Une taxe à mettre en place "d'urgence"

Ce matin, Frédéric Bierry rappelait que ce projet de taxe visait aussi à compenser financièrement la croissance du trafic, qui dégrade plus rapidement l'état de ces 200 km de route, ce qui nécessite un entretien coûteux. Une étude commanditée par l'institution a estimé que la taxe R-Pass pourrait rapporter 64 millions d'euros par an. "Ne pas faire le R-pass aujourd'hui, c'est subventionner le grand transit qui abîme nos routes, estime le président de la CeA. Notre autoroute est un vrai aspirateur à camion. Et un camion de 13 tonnes à l'essieu, c'est l'équivalent du passage de 800 000 voitures. On a un budget 130 à 145 millions d'euros par an, et ces véhicules étrangers ne contribuent pas à l'entretien de ces routes." Les deux parties sont tout de même d'accord sur un point : les réglementations européennes ne permettent pas, malheureusement, de taxer seulement ces transporteurs étrangers.

 

Avec cette mesure, on sera taxé plusieurs fois pour le même produit, c'est inadmissible, sachant que les entreprises sont déjà exsangues.

De leur côté, les transporteurs ont annoncé la publication ce lundi d'un rapport confirmant l'impact qu'aurait une telle mesure sur leurs finances, qu'ils estiment "bien plus important" qu'annoncé. Sur place, un représentant de la filière viticole alsacienne résume ainsi le problème à notre micro : "En réalité, vous faites venir des bouteilles, vous faites venir des bouchons, tout est taxé, puis vous faites repartir le vin, c'est re-taxé. On sera taxé plusieurs fois pour le même produit, c'est inadmissible sachant que les entreprises sont déjà exsangues".

Un dialogue encore possible 

Face à ces fortes inquiétudes du monde économique, Frédéric Bierry s'est dit ouvert au dialogue, et rappelle que les modalités de mise en place pratiques pourraient prendre une année, une fois le vote acté. Pour minimiser l'impact sur les entreprises alsaciennes et rééquilibrer les coûts, des dérogations par branches, des aides ciblées, et des investissements dans le secteur grâce aux bénéfices de cet impôt, sont envisagés. 

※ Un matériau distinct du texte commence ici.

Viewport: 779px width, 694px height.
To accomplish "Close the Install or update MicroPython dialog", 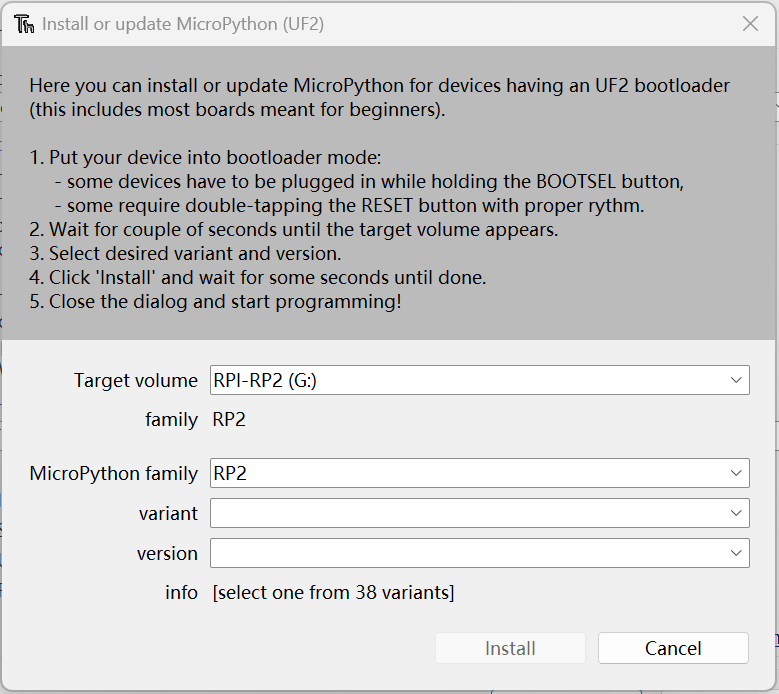I will pos(750,23).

De leur côté, Alsace Nature, la Fédération nationale des associations d’usagers de transports (Fnaut), et la Chambre de consommation d’Alsace se sont prononcées pour le principe de cette écotaxe, et souhaitent même que l'ensemble du réseau routier soit taxé. Mais pour qu'elle ait un véritable impact, ces associations préconisent un montant similaire à celui pratiqué en Allemagne. "On a bien vu qu'en Allemagne, quand on rajoute 15 centimes, cela a un impact chez nous, donc si on arrivait à réduire même de 20, 30, 40%, cela changerait déjà la vie des Alsaciens", assurent néanmoins Frédéric Bierry et son équipe devant nos caméras. 

Mais rien à faire, après le refus du report du vote, lundi midi, la déception a gagné la foule de manifestants. Les transporteurs ont déjà prévenu qu'il y aurait une nouvelle journée d'action.